* **Instructions to follow**
The records that follow are to be transcribed word for word.

* **Source material**

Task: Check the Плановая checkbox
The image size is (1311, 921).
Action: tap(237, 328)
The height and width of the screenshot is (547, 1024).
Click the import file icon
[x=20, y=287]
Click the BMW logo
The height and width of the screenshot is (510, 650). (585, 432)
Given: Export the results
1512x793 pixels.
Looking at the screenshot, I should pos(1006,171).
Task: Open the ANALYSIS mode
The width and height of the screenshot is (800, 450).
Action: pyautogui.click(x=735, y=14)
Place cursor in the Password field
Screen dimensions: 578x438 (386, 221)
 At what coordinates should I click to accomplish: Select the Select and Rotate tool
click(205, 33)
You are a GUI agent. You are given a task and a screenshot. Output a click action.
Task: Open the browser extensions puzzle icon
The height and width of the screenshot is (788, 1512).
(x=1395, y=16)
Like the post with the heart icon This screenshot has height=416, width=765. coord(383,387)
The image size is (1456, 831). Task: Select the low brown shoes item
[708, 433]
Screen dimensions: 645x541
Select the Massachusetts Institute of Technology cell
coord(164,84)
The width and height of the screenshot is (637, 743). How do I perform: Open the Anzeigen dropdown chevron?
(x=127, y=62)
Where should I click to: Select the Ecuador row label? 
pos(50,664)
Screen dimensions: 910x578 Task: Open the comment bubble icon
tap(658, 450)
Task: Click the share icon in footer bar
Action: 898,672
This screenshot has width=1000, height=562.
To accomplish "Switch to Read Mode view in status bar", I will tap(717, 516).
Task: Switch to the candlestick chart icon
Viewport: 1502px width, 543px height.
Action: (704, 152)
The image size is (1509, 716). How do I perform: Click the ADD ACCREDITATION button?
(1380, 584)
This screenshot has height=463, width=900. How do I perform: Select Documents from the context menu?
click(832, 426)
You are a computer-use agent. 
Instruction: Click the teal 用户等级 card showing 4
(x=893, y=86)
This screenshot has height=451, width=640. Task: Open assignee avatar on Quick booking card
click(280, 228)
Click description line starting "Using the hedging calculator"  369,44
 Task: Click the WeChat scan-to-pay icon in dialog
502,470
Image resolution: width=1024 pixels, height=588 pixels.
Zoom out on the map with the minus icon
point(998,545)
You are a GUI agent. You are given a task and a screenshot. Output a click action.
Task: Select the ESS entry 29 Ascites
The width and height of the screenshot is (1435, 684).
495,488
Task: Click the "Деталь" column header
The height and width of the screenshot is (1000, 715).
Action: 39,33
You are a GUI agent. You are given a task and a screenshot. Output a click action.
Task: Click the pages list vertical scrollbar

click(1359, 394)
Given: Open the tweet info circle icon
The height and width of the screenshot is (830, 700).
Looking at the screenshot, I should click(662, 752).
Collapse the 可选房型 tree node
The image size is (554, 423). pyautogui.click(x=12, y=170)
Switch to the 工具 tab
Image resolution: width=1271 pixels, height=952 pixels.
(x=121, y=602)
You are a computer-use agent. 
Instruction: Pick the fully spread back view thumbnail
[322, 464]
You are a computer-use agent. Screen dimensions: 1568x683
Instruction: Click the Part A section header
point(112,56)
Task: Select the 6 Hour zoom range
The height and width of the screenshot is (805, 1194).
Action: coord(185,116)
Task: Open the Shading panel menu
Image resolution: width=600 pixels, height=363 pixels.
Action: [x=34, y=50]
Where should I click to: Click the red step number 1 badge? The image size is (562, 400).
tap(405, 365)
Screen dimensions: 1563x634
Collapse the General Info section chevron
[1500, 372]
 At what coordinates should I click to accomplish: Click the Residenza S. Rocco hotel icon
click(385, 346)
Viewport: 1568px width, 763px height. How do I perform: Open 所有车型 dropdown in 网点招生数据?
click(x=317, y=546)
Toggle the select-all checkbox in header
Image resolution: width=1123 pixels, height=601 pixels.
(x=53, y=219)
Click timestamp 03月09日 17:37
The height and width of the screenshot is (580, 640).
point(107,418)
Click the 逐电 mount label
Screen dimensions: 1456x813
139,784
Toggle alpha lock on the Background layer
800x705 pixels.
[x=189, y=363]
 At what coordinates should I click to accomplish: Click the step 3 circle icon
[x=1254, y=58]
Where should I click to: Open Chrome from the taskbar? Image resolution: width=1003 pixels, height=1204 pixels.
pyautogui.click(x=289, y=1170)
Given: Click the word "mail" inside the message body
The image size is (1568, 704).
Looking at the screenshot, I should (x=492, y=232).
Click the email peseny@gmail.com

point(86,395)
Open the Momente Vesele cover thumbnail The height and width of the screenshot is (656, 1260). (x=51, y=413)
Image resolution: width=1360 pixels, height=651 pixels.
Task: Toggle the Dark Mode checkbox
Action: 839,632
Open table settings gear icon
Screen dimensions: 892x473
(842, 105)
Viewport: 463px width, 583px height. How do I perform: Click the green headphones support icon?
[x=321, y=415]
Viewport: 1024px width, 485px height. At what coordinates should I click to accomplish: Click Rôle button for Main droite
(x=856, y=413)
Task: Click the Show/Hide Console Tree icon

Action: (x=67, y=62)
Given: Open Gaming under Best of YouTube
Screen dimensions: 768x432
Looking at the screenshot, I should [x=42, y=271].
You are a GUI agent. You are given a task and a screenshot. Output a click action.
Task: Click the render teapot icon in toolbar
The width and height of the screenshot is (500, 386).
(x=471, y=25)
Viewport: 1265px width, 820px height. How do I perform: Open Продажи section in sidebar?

* **Solution**
Task: Check the Плановая checkbox
The image size is (1311, 921).
Action: tap(237, 328)
The height and width of the screenshot is (547, 1024).
Click the import file icon
[x=20, y=287]
Click the BMW logo
The height and width of the screenshot is (510, 650). (585, 432)
Given: Export the results
1512x793 pixels.
Looking at the screenshot, I should pos(1006,171).
Task: Open the ANALYSIS mode
The width and height of the screenshot is (800, 450).
Action: pyautogui.click(x=735, y=14)
Place cursor in the Password field
Screen dimensions: 578x438 (386, 221)
 At what coordinates should I click to accomplish: Select the Select and Rotate tool
click(205, 33)
You are a GUI agent. You are given a task and a screenshot. Output a click action.
Task: Open the browser extensions puzzle icon
The height and width of the screenshot is (788, 1512).
(x=1395, y=16)
Like the post with the heart icon This screenshot has height=416, width=765. coord(383,387)
The image size is (1456, 831). Task: Select the low brown shoes item
[708, 433]
Screen dimensions: 645x541
Select the Massachusetts Institute of Technology cell
coord(164,84)
The width and height of the screenshot is (637, 743). How do I perform: Open the Anzeigen dropdown chevron?
(x=127, y=62)
Where should I click to: Select the Ecuador row label? 
pos(50,664)
Screen dimensions: 910x578 Task: Open the comment bubble icon
tap(658, 450)
Task: Click the share icon in footer bar
Action: 898,672
This screenshot has width=1000, height=562.
To accomplish "Switch to Read Mode view in status bar", I will tap(717, 516).
Task: Switch to the candlestick chart icon
Viewport: 1502px width, 543px height.
Action: (704, 152)
The image size is (1509, 716). How do I perform: Click the ADD ACCREDITATION button?
(1380, 584)
This screenshot has height=463, width=900. How do I perform: Select Documents from the context menu?
click(832, 426)
You are a computer-use agent. 
Instruction: Click the teal 用户等级 card showing 4
(x=893, y=86)
This screenshot has height=451, width=640. Task: Open assignee avatar on Quick booking card
click(280, 228)
Click description line starting "Using the hedging calculator"  369,44
 Task: Click the WeChat scan-to-pay icon in dialog
502,470
Image resolution: width=1024 pixels, height=588 pixels.
Zoom out on the map with the minus icon
point(998,545)
You are a GUI agent. You are given a task and a screenshot. Output a click action.
Task: Select the ESS entry 29 Ascites
The width and height of the screenshot is (1435, 684).
495,488
Task: Click the "Деталь" column header
The height and width of the screenshot is (1000, 715).
Action: 39,33
You are a GUI agent. You are given a task and a screenshot. Output a click action.
Task: Click the pages list vertical scrollbar

click(1359, 394)
Given: Open the tweet info circle icon
The height and width of the screenshot is (830, 700).
Looking at the screenshot, I should click(662, 752).
Collapse the 可选房型 tree node
The image size is (554, 423). pyautogui.click(x=12, y=170)
Switch to the 工具 tab
Image resolution: width=1271 pixels, height=952 pixels.
(x=121, y=602)
You are a computer-use agent. 
Instruction: Pick the fully spread back view thumbnail
[322, 464]
You are a computer-use agent. Screen dimensions: 1568x683
Instruction: Click the Part A section header
point(112,56)
Task: Select the 6 Hour zoom range
The height and width of the screenshot is (805, 1194).
Action: coord(185,116)
Task: Open the Shading panel menu
Image resolution: width=600 pixels, height=363 pixels.
Action: [x=34, y=50]
Where should I click to: Click the red step number 1 badge? The image size is (562, 400).
tap(405, 365)
Screen dimensions: 1563x634
Collapse the General Info section chevron
[1500, 372]
 At what coordinates should I click to accomplish: Click the Residenza S. Rocco hotel icon
click(385, 346)
Viewport: 1568px width, 763px height. How do I perform: Open 所有车型 dropdown in 网点招生数据?
click(x=317, y=546)
Toggle the select-all checkbox in header
Image resolution: width=1123 pixels, height=601 pixels.
(x=53, y=219)
Click timestamp 03月09日 17:37
The height and width of the screenshot is (580, 640).
point(107,418)
Click the 逐电 mount label
Screen dimensions: 1456x813
139,784
Toggle alpha lock on the Background layer
800x705 pixels.
[x=189, y=363]
 At what coordinates should I click to accomplish: Click the step 3 circle icon
[x=1254, y=58]
Where should I click to: Open Chrome from the taskbar? Image resolution: width=1003 pixels, height=1204 pixels.
pyautogui.click(x=289, y=1170)
Given: Click the word "mail" inside the message body
The image size is (1568, 704).
Looking at the screenshot, I should (x=492, y=232).
Click the email peseny@gmail.com

point(86,395)
Open the Momente Vesele cover thumbnail The height and width of the screenshot is (656, 1260). (x=51, y=413)
Image resolution: width=1360 pixels, height=651 pixels.
Task: Toggle the Dark Mode checkbox
Action: 839,632
Open table settings gear icon
Screen dimensions: 892x473
(842, 105)
Viewport: 463px width, 583px height. How do I perform: Click the green headphones support icon?
[x=321, y=415]
Viewport: 1024px width, 485px height. At what coordinates should I click to accomplish: Click Rôle button for Main droite
(x=856, y=413)
Task: Click the Show/Hide Console Tree icon

Action: (x=67, y=62)
Given: Open Gaming under Best of YouTube
Screen dimensions: 768x432
Looking at the screenshot, I should [x=42, y=271].
You are a GUI agent. You are given a task and a screenshot. Output a click action.
Task: Click the render teapot icon in toolbar
The width and height of the screenshot is (500, 386).
(x=471, y=25)
Viewport: 1265px width, 820px height. How do I perform: Open Продажи section in sidebar?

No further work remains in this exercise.